October 16, 2009

WWJBD?

Today is the 150th anniversary of the raid by John Brown and twenty-one courageous others on Harpers Ferry that sparked the Second American Revolution, otherwise known as the "Civil War." We're still in need of a Third Revolution, one that abolishes white supremacy and wage slavery.  In that spirit, I'm reprinting a statement by Noel Ignatiev and the Race Traitor editorial collective that was read at Brown's gravesite at a memorial event in 1999 honoring the abolitionist's birth:

Renew the Legacy of John Brown

If the task of the nineteenth century was to overthrow slavery, and the task of the twentieth century was to end legal segregation, the key to solving this country's problems in the twenty-first century is to abolish the white race as a social category - in other words, eradicate white supremacy entirely.

John Brown represents the abolitionist cause. Nominally white, he made war against slavery, working closely with black people. Those who think it saner to collaborate with evil than to resist it have labeled him a madman, but it was not for his madness that he was hanged; no, it was for obeying the biblical injunction to remember them that are in bonds as bound with them. For those who suffer directly from white supremacy, John Brown is a high point in a centuries-long history of resistance; for so-called whites he is the hope that they can step outside of their color and take part in building a new human community.

John Brown's body lies a-mould'rin' in the grave, but his soul calls out to the living. He is buried alongside family members and comrades-at-arms near North Elba, New York, in the beautiful Adirondack Mountains, which he often said had been placed there to serve the emancipation of the American slave. For many years African Americans and others celebrated May 9th, the anniversary of his birth, by gathering at his gravesite. We call upon those who share the vision of a country without racial walls to join hands there in 1999 (his one hundred and ninety-ninth year) to honor his memory and the memory of the others, black and white, who fought alongside him, and to rededicate ourselves to the fulfillment of the tasks for which they laid down their lives.

Signed by:
Russell Banks, Derrick Bell, John Bracey, Robin D.G. Kelley, Martin Espada, Herbert Hill, Barbara Kingsolver, Toni Morrison, Theresa Perry, Ishmael Reed, David Roediger, Sapphire, Pete Seeger, Dorothy Sterling, Cornel West, Howard Zinn, and the editors of RACE TRAITOR.

2 comments:

Frances Madeson said...

“We're still in need of a Third Revolution, one that abolishes white supremacy and wage slavery.”

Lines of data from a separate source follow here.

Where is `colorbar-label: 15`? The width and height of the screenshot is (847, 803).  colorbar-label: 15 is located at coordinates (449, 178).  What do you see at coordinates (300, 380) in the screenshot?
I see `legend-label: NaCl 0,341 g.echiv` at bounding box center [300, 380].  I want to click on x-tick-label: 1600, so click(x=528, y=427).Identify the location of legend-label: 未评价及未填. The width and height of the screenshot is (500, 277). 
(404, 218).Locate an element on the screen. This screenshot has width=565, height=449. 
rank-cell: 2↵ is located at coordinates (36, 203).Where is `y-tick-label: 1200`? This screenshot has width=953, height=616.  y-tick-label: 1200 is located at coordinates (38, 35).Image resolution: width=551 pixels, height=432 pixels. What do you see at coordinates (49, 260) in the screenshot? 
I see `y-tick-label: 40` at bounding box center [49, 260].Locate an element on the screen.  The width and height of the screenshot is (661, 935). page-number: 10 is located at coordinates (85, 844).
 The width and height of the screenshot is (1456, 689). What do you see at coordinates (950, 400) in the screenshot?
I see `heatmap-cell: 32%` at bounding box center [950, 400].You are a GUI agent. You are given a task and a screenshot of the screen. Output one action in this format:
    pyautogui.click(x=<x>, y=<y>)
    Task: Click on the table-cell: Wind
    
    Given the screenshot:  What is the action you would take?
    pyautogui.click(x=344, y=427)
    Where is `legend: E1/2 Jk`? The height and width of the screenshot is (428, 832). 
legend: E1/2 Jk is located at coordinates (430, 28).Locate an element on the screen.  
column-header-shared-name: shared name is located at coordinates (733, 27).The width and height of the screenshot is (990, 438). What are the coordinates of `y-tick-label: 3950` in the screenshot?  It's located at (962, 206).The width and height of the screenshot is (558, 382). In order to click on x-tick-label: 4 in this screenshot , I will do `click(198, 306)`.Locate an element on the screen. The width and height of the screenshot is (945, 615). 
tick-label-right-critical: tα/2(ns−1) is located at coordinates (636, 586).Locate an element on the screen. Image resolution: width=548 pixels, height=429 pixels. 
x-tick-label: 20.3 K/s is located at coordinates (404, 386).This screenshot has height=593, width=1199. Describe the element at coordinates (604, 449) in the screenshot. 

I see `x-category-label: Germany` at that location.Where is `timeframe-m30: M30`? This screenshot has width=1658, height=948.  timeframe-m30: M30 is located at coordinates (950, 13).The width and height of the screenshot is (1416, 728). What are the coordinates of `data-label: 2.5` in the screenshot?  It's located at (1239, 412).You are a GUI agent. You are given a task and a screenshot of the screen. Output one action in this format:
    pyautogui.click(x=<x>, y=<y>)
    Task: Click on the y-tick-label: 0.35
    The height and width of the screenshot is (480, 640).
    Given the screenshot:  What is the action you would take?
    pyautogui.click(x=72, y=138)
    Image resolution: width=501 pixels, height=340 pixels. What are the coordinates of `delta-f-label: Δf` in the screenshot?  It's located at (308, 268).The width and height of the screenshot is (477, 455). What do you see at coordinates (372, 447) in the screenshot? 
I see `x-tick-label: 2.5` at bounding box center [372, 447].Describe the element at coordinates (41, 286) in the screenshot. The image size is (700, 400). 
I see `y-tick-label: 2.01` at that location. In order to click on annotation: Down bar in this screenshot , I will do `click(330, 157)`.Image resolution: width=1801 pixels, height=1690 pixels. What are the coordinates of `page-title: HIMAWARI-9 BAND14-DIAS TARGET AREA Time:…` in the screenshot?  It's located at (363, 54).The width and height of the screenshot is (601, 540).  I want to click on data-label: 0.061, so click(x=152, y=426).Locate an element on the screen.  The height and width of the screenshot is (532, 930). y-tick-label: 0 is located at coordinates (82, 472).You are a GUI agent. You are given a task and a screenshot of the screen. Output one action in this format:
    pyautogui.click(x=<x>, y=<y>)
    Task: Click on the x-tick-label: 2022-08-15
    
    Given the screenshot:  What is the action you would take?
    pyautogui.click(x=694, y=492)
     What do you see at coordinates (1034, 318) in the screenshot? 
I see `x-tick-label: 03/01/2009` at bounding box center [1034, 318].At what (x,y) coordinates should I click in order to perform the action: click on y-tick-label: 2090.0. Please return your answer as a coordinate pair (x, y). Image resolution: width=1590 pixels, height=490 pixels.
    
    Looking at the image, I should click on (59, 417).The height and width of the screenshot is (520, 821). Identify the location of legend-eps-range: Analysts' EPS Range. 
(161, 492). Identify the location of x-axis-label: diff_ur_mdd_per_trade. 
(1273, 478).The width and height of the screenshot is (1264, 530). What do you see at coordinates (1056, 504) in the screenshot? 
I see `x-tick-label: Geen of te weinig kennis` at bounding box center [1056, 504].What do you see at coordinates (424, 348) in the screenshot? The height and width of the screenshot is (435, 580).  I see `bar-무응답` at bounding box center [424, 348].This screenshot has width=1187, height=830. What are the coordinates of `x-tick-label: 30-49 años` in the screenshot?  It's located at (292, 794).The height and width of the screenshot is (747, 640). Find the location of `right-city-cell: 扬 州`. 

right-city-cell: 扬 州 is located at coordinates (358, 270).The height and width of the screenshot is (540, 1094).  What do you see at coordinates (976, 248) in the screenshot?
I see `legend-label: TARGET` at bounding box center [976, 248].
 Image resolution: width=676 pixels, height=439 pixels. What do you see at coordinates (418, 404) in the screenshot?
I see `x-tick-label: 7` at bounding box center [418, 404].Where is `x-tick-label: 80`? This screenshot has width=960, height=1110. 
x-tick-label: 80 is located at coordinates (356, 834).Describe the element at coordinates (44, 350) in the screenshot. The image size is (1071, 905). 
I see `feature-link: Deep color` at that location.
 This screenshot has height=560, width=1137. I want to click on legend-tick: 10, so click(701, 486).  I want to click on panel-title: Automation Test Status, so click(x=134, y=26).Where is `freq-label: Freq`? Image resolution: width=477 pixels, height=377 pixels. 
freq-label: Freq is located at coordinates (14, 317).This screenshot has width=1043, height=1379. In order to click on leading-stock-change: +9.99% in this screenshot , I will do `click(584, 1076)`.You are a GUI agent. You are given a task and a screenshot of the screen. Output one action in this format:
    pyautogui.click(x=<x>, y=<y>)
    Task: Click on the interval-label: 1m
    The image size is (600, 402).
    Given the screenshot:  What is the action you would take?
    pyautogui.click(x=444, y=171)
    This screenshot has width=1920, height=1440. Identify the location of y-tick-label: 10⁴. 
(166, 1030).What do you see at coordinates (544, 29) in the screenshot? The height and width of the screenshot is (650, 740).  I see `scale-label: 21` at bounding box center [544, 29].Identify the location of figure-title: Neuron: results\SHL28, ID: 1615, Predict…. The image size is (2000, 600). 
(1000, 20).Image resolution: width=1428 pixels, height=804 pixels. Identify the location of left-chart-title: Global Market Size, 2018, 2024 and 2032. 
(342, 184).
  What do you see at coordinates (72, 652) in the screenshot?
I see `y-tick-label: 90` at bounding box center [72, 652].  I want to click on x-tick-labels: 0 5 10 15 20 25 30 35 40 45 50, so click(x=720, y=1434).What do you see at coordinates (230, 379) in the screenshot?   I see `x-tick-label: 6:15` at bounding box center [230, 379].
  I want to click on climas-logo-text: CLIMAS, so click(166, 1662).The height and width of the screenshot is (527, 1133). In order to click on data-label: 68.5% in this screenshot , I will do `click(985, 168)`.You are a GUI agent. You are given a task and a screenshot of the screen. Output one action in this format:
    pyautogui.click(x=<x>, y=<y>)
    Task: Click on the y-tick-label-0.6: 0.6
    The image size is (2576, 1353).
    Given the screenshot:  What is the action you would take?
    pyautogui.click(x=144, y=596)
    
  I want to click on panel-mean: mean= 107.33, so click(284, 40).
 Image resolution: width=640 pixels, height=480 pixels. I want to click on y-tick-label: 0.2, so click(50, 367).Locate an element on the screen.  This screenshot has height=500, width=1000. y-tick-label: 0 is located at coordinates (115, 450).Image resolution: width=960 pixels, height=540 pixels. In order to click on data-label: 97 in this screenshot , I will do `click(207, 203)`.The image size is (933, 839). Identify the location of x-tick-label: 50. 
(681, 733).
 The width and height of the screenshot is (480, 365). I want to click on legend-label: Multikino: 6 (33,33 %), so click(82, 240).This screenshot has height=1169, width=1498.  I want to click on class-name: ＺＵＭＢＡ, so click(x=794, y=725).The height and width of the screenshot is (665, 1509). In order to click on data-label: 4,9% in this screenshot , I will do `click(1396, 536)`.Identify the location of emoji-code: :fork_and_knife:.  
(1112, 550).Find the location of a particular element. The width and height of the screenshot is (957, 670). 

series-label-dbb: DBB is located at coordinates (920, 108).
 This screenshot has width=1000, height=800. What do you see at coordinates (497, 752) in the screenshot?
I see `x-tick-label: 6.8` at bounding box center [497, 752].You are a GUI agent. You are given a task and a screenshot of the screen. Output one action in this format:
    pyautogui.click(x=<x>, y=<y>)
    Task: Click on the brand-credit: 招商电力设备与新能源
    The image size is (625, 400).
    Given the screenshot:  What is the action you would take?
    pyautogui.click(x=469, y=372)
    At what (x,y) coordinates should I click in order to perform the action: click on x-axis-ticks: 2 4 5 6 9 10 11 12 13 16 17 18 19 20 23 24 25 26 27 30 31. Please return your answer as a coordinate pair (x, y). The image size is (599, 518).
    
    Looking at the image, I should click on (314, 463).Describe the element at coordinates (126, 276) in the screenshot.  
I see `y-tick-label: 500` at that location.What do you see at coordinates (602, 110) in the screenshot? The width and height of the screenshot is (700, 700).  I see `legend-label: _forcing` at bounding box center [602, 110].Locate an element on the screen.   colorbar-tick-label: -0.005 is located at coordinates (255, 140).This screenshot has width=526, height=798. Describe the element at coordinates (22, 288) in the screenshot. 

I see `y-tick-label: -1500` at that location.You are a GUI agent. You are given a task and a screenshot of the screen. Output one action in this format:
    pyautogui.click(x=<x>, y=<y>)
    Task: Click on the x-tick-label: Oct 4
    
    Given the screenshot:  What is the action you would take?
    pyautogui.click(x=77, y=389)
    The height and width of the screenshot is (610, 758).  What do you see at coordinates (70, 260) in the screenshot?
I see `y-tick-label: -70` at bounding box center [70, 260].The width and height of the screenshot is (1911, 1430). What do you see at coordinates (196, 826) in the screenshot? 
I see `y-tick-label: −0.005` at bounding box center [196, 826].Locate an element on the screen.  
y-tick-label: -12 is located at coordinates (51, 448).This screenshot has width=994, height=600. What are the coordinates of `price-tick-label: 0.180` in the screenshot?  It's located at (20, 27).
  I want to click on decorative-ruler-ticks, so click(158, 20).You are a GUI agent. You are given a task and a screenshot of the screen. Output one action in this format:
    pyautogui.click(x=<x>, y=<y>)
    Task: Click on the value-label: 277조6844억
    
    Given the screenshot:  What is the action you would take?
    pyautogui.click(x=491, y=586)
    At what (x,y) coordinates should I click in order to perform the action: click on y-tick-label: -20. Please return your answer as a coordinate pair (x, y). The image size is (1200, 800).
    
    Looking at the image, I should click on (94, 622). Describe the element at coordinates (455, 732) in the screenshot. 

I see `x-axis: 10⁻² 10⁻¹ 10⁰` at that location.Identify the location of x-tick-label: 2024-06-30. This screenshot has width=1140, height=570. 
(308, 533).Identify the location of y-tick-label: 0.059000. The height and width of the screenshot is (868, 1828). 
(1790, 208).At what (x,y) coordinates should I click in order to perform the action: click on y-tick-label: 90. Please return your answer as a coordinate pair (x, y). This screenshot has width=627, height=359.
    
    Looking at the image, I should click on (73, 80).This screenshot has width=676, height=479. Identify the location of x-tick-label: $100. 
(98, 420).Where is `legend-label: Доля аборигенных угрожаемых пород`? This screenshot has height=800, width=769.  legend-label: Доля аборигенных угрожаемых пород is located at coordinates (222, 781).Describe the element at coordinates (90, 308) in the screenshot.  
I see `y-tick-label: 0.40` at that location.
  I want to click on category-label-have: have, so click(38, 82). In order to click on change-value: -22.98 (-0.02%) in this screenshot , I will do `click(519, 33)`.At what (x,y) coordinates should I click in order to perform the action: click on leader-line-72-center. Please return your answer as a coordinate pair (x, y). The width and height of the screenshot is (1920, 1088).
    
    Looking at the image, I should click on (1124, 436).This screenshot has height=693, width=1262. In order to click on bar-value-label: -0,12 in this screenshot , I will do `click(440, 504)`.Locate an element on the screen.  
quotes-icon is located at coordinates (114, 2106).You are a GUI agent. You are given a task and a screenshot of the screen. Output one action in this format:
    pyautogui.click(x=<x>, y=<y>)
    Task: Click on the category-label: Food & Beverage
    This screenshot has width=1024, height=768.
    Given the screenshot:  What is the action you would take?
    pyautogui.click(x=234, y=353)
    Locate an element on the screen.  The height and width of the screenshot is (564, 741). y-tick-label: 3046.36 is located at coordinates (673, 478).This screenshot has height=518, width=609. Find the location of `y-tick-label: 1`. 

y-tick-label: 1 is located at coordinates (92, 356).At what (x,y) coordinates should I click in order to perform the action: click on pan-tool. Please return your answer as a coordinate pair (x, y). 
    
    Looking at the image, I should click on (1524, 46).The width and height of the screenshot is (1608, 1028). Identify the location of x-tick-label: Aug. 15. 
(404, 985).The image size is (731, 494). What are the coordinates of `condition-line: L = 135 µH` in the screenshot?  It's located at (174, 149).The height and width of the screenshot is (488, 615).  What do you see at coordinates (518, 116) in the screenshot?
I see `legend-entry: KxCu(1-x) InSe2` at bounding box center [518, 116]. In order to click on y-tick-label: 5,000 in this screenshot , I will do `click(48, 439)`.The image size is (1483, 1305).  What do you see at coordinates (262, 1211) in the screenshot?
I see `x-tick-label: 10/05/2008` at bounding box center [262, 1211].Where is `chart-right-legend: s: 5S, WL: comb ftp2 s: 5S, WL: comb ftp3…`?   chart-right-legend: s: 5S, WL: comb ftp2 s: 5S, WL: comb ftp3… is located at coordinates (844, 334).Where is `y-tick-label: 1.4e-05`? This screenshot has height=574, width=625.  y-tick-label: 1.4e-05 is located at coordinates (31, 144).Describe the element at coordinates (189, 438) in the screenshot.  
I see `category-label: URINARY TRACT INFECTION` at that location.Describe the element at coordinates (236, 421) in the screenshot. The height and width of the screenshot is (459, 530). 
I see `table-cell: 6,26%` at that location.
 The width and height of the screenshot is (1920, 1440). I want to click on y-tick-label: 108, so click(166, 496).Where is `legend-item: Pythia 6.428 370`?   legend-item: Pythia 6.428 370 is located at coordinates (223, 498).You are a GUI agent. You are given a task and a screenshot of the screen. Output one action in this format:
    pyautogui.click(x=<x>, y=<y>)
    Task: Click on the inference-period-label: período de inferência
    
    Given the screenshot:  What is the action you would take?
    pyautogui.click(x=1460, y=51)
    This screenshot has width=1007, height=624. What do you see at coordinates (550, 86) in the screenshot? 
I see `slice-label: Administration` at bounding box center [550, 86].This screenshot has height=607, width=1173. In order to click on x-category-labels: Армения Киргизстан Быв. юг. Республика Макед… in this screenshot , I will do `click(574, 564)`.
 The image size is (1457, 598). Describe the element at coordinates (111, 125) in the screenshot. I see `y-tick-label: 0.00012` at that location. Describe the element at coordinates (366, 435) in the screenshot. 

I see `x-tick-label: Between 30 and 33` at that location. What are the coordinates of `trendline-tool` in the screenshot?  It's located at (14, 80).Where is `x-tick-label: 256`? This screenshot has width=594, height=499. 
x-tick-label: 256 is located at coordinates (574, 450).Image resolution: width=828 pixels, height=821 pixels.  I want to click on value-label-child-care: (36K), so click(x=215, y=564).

From Communiqué from an Absent Future http://wewanteverything.wordpress.com/2009/09/24/communique-from-an-absent-future/

“We work and we borrow in order to work and to borrow. And the jobs we work toward are the jobs we already have. Close to three quarters of students work while in school, many full-time; for most, the level of employment we obtain while students is the same that awaits after graduation. Meanwhile, what we acquire isn’t education; it’s debt. We work to make money we have already spent, and our future labor has already been sold on the worst market around. Average student loan debt rose 20 percent in the first five years of the twenty-first century—80-100 percent for students of color. Student loan volume—a figure inversely proportional to state funding for education—rose by nearly 800 percent from 1977 to 2003. What our borrowed tuition buys is the privilege of making monthly payments for the rest of our lives. What we learn is the choreography of credit: you can’t walk to class without being offered another piece of plastic charging 20 percent interest. Yesterday’s finance majors buy their summer homes with the bleak futures of today’s humanities majors."

HumanProject said...

WWJBD? Where is the guy!

I was surprised that National Public Radio did a story today covering how "Across the country, people are honoring the 150th anniversary of abolitionist John Brown's unsuccessful raid on the U.S. arsenal at Harpers Ferry."

see
http://www.wbur.org/news/npr/113911976

The public at large has given its consent to wage slavery; it's not seen as immoral, just the way things are.

There's also plenty of 'real' slavery around, of the 'Disposable people' and human trafficking kind, but no John Brown even when human beings are bought and sold.